The opening of the trial in July - also on my birthday - was a celebration. Then the case was adjourned for 45 days in July following Habré’s outburst and the court appointment of new lawyers, and we once again had to be patient. What would happen when the case resumed? What new tricks did Habré have up his sleeve? We knew he would try again to create a ruckus, that he would try to remove his court-appointed lawyers and bring us back to square one. Would the court stand firm?
It did. The court made it clear that it was time to get down to business. Habré can make all the noise all he wants, but he doesn’t get to decide whether he should be tried, or if the victims get justice.
As the victims’ lead lawyer and my close professional partner Jacqueline Moudeina said after the reading of the charges was over, “Now the trial has really begun. Nothing can stop the course of justice now.”
The Trial Resumes, Another Step Toward Justice
The trial has finally resumed, 45 days after the court suspended proceedings to give appointed lawyers time to analyse the file and build their defense. On my way to Court with eight victims, most of them from Chad, I felt their excitement to finally see Habre in front of the judges.
Proceedings start: the prosecutors, the judges, the victims’ lawyers, the court-appointed lawyers were there. But not the accused himself. He refused to come. The presiding judge ordered him to be brought to court. No response.
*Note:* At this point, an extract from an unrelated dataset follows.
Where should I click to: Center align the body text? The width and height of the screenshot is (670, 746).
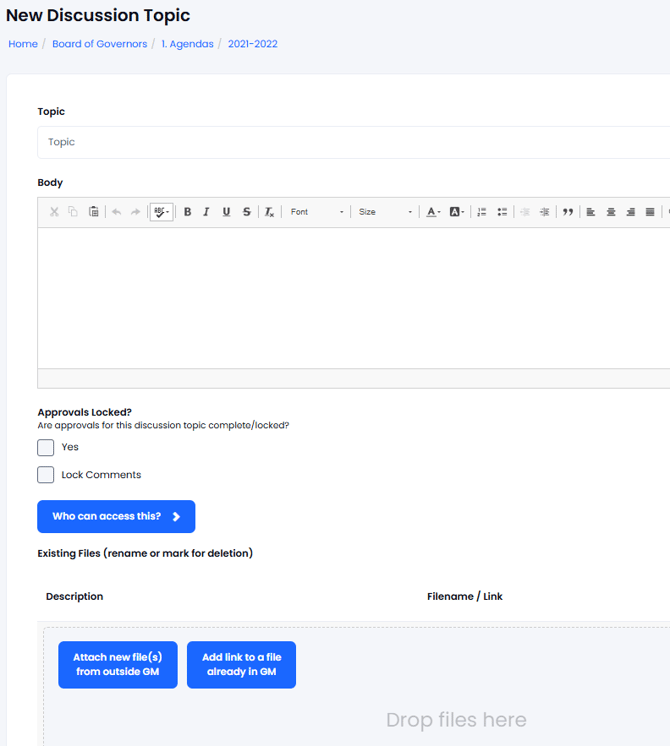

The proceedings then pause shortly to give the bailiff time to bring Habre an order to appear.
One hour later, the proceedings resumed. The court ordered that Habre be forced to appear. And this time, they did not adjourn. Everyone in the room was waiting in suspense.
Then an outburst. Carried by police officers, the eight arms around him, Habre attempted to resist, screamed and then tried to escape. His supporters in the room shouted and some were sent out of the room.
Habre was then forced onto a chair in front of the judges. As soon as the presiding judge began to speak, the former strong man of Chad, once armed and funded by the CIA, started to yell « shut up, down with neocolonialism ! »
The judge reminded him that he will have to be present whether he wants it or not. The court has the authority to try him, even if he does not recognise it and considers it illegitimate.
The usual procedure started again : a clerk began to read the 187-page indictment describing how the repressive administration worked, details about the crimes.
The public listened, with attention. The victims remained dignified.
The proceedings were suspended, once again. Time for a lunch break.